Bu hal devam ederken hiç beklemediğim bir anda Allah’ın yardımı olacak ya, hiç tanımadığım bir adam kahveye geldi beni buldu ve yanıma oturdu. Çay söyledim “merhaba nasılsın” falan filandan sonra adam bu davalı yerin hikayesini duymuş, bana direk kendisinin de bizim köylü olduğunu söyledi. Fakat çok eskiden babası Osmaniye köyüne gelmiş yerleşmiş. Beni dinledikten sonra “o seni süründüren gelsin de adamsa benim karşıma çıksın” demez mi? “Sen şimdi eve git, mahkeme ilamını ve noter senedini getir bana ve beni kahvede bekle” dedi. Garibin işini Allah yapacak diye düşünüyorum. Bu ara işimi de düşünüyorum. Postaneden iş yerine telefon edip çok önemli bir işim olduğunu söyledim.

Ben adamın istediği ilam ve senedi adama verdim okudu inceledi. Bana dönüp “sen de benimle gel deyip o şimdi gördü gününü” dedi. Biz doğruca gittik karakola. Baş çavuş, bu adamın çok iyi görüştüğü biriymiş. Verdi evrakları, baş çavuş okudu, bu böyle mi deyip peşinen küfür etti. Adama “ulan bu senin zulmün dağ başını aştı” deyip bana döndü “sen bu adamı ve muhtarı bana hemen şimdi getir” dedi. Tesadüfen köylüler tütün satışı için şimdi halk eğitimin olduğu yer yer o zaman tütün deposu idi. Yeri teslim etmeyen kaba dayıyı getirmeleri için benim yanıma 2 asker kattı. Onları bulup getirin diye. Biz askerlerle geldik, tütün deposuna. Benim başımı dolaştıran muhtar ve ilgili  kardeşine asker “karakola baş çavuşum sizi istiyor” dedi. Muhtar işi anladı, ve ağırdan almak istedi askerler muhtara hadi yürü bekletmeyelim baş çavuşumu deyip iteledi. Tabi öbüründe ise gık yok.   Çavuş bunlar niye geciktiler diye 2 asker daha postalamaz mı, ben şimdi ey Allah’ım sen neye kadirsin diye şükrediyorum.

--- Alıştırma verileri ---
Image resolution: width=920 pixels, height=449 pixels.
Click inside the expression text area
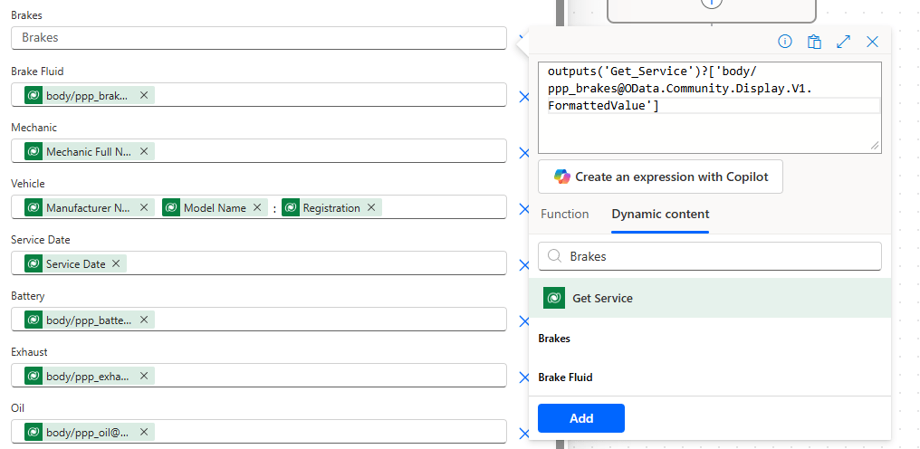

---

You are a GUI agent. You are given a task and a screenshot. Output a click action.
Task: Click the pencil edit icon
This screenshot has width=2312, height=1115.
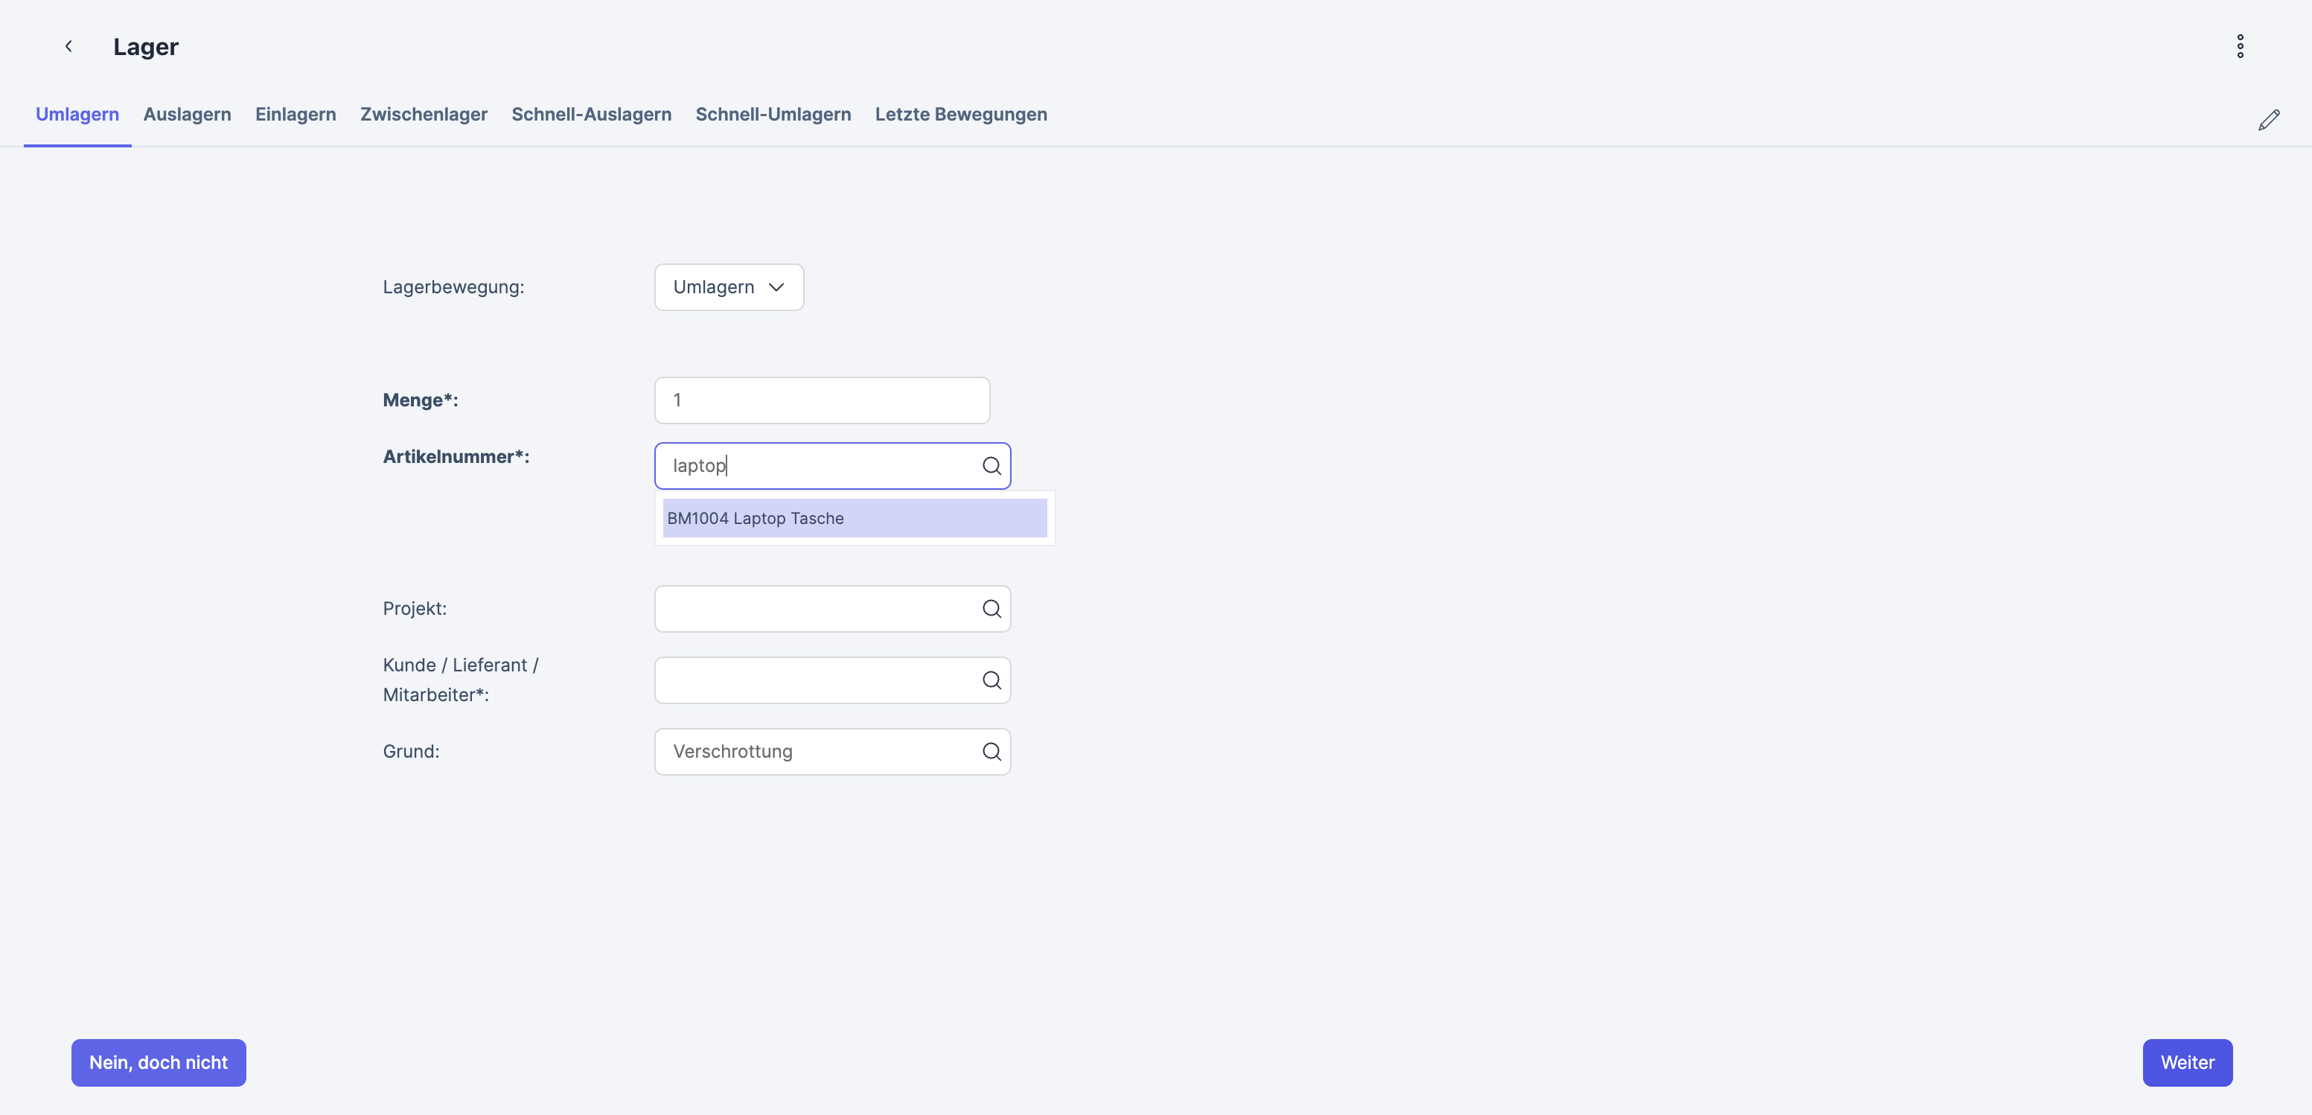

--- Aşağıdakileri tamamlayın ---
1. Metinde "Bu hal devam" ifadesinden "işim olduğunu söyledim." ifadesine kadar olan kısmı, "Çay" yerine "Kahve" koyarak yeniden yazın.
2. Kayıtlarda "You are a GUI" ifadesini içeren satırdan "This screenshot has width=2312, height=1115." ifadesini içeren satıra kadar olan kısmı, iki uç satır da dahil olmak üzere, boş satırları atlayarak numaralı liste hâlinde verin.
Metin ile kayıtların birbiriyle hiçbir bağlantısı yoktur.

--- Yazılı yanıtlar ---
1.
Bu hal devam ederken hiç beklemediğim bir anda Allah’ın yardımı olacak ya, hiç tanımadığım bir adam kahveye geldi beni buldu ve yanıma oturdu. Kahve söyledim “merhaba nasılsın” falan filandan sonra adam bu davalı yerin hikayesini duymuş, bana direk kendisinin de bizim köylü olduğunu söyledi. Fakat çok eskiden babası Osmaniye köyüne gelmiş yerleşmiş. Beni dinledikten sonra “o seni süründüren gelsin de adamsa benim karşıma çıksın” demez mi? “Sen şimdi eve git, mahkeme ilamını ve noter senedini getir bana ve beni kahvede bekle” dedi. Garibin işini Allah yapacak diye düşünüyorum. Bu ara işimi de düşünüyorum. Postaneden iş yerine telefon edip çok önemli bir işim olduğunu söyledim.

2.
1. You are a GUI agent. You are given a task and a screenshot. Output a click action.
2. Task: Click the pencil edit icon
3. This screenshot has width=2312, height=1115.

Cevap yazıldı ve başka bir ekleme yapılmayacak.